(Records for the task):
-=-=-=-=-
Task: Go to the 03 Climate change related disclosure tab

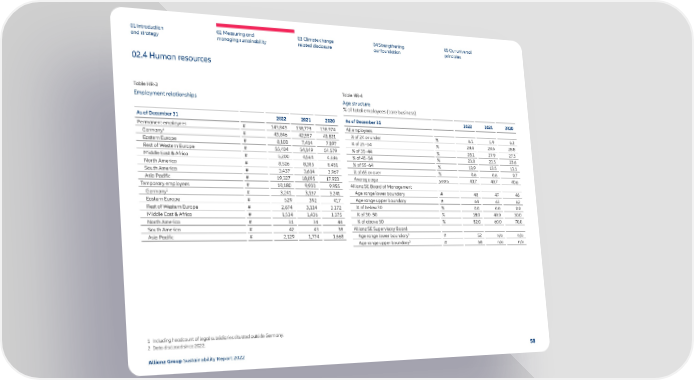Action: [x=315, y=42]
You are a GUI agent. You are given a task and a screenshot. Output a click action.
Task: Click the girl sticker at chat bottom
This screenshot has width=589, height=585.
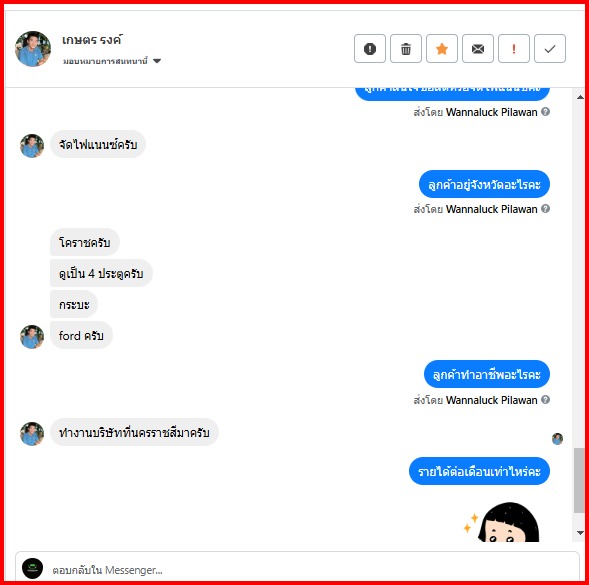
-=-=-=-=-
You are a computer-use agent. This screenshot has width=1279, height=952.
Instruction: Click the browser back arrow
-=-=-=-=-
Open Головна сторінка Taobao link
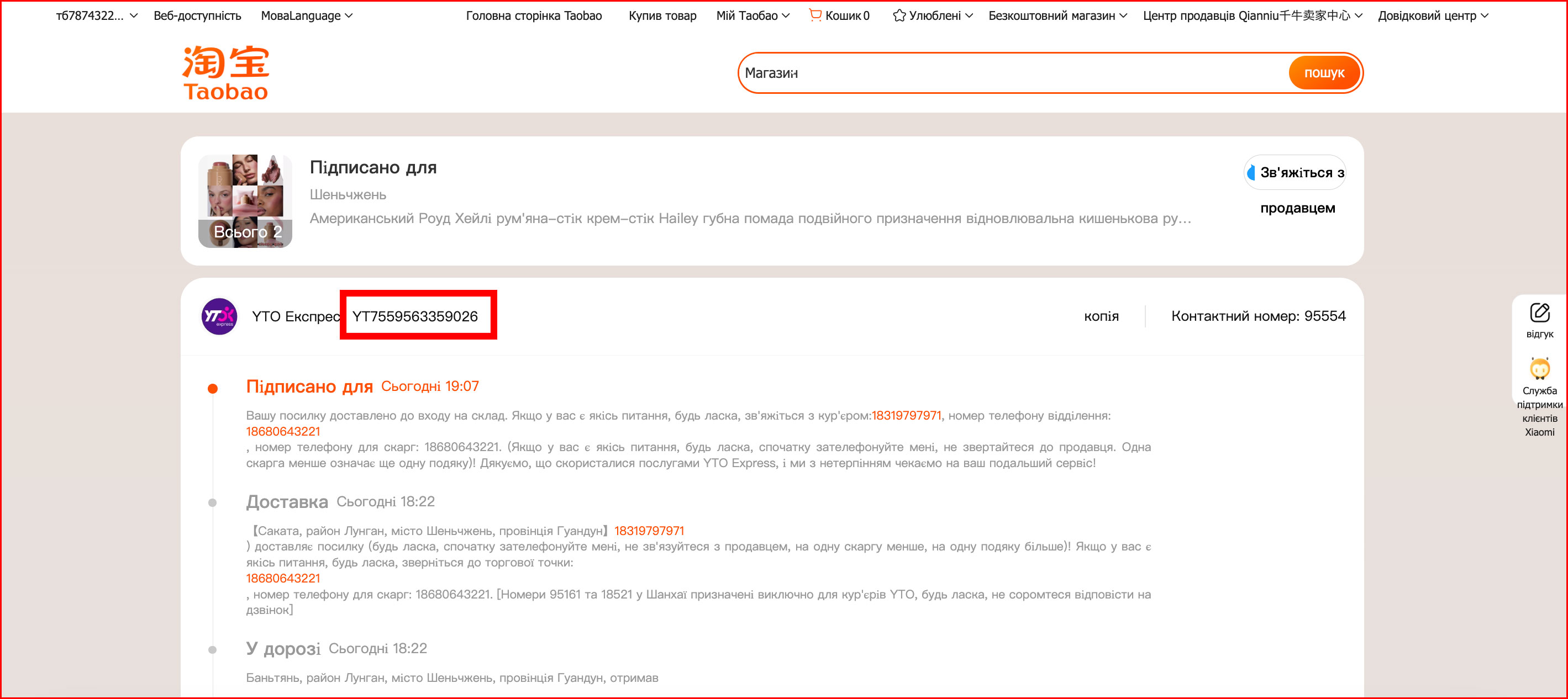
-=-=-=-=-
(Stated goal):
Give the entries again, starting at the line that contains "Task: Go to" and ending at the line that contains "This screenshot has width=589, height=585.", and switch "sticker" to "emoji" with all else unchanged. Omit the pictures from your answer.

(Final result):
Task: Go to the 03 Climate change related disclosure tab

Action: [x=315, y=42]
You are a GUI agent. You are given a task and a screenshot. Output a click action.
Task: Click the girl emoji at chat bottom
This screenshot has width=589, height=585.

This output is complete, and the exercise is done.